Casey Kaplan is a contemporary art gallery in New York City, in the United States.

==History==
The gallery was founded in 1995 in a 500 sqft, one-room space located on the upper floor of a cast iron loft building on Broadway, before moving to Greene Street in 1997. The gallery relocated in 2000 to a store-front gallery space in Chelsea / Meatpacking District on 14th Street. During this time, Casey Kaplan hosted the first ever New York solo exhibitions of many now canonized contemporary artists, such as Jason Dodge, Jonathan Monk and Simon Starling.

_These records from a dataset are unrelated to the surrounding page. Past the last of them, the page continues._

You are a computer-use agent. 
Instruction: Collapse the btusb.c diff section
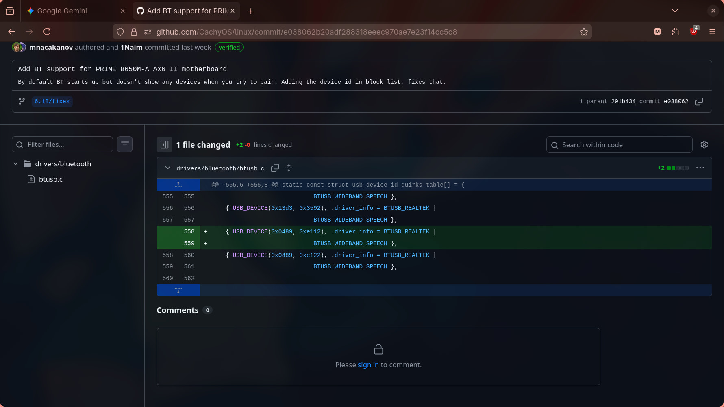tap(167, 168)
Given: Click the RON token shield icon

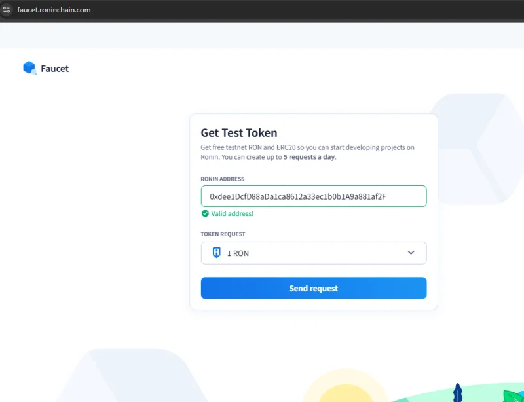Looking at the screenshot, I should tap(217, 253).
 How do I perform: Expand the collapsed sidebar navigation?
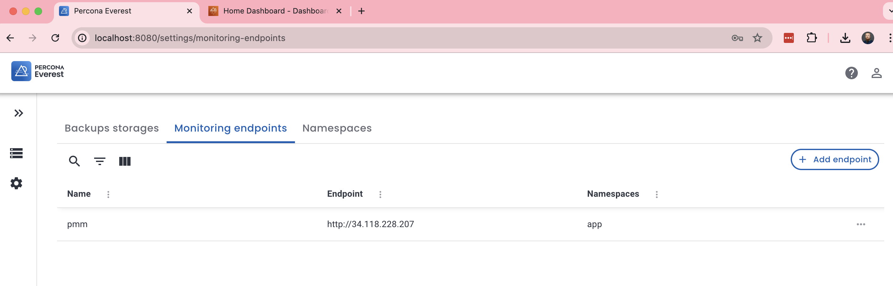(x=18, y=113)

The gallery expanded once more in 2005 to a larger store-front on 21st street, before relocating in 2015 to our current 10000 sqft, two-story space in the Flower District. Solo exhibitions in the new space have been staged by Kevin Beasley, Jordan Casteel, Mateo López, and Matthew Ronay, and the distinguished Turin-based abstract painter Giorgio Griffa, whose work had not been shown in New York since the 1970s.

==Artists==
Casey Kaplan Gallery represents several living artists, including:
- Igshaan Adams
- Kevin Beasley
- Jeff Burton
- Sydney Cain
- Nathan Carter
- Jordan Casteel (since 2016)
- Jason Dodge
- Judith Eisler (since 2017)
- Jonathan Gardner
- Liam Gillick
- Giorgio Griffa
- David Huffman
- Brian Jungen
- Caroline Kent
- Cindy Ji Hye Kim
- Hannah Levy (since 2019)
- Mateo López
- Jonathan Monk
- The Estate of Marlo Pascual
- Diego Perrone
- Kaveri Raina
- Matthew Ronay (since 2017)
- Simon Starling
- David Thorpe
- Johanna Unzueta
- Ella Walker
- Garth Weiser
- Amanda WIlliams

The gallery has in the past also represented the following:
- Trisha Donnelly
- Sarah Crowner
- N. Dash (since 2015)
- Jason Dodge
- Haris Epaminonda
- Geoffrey Farmer
- Hugh Scott-Douglas

==Art Fairs==
The gallery has exhibited at the ADAA Art Show (New York, NY); Art Basel (Basel, Switzerland);, Art Basel Paris, Art Basel Miami Beach (Miami Beach, Florida); Frieze LA (Los Angeles, CA); Frieze New York (New York, NY); and Frieze London (London, UK).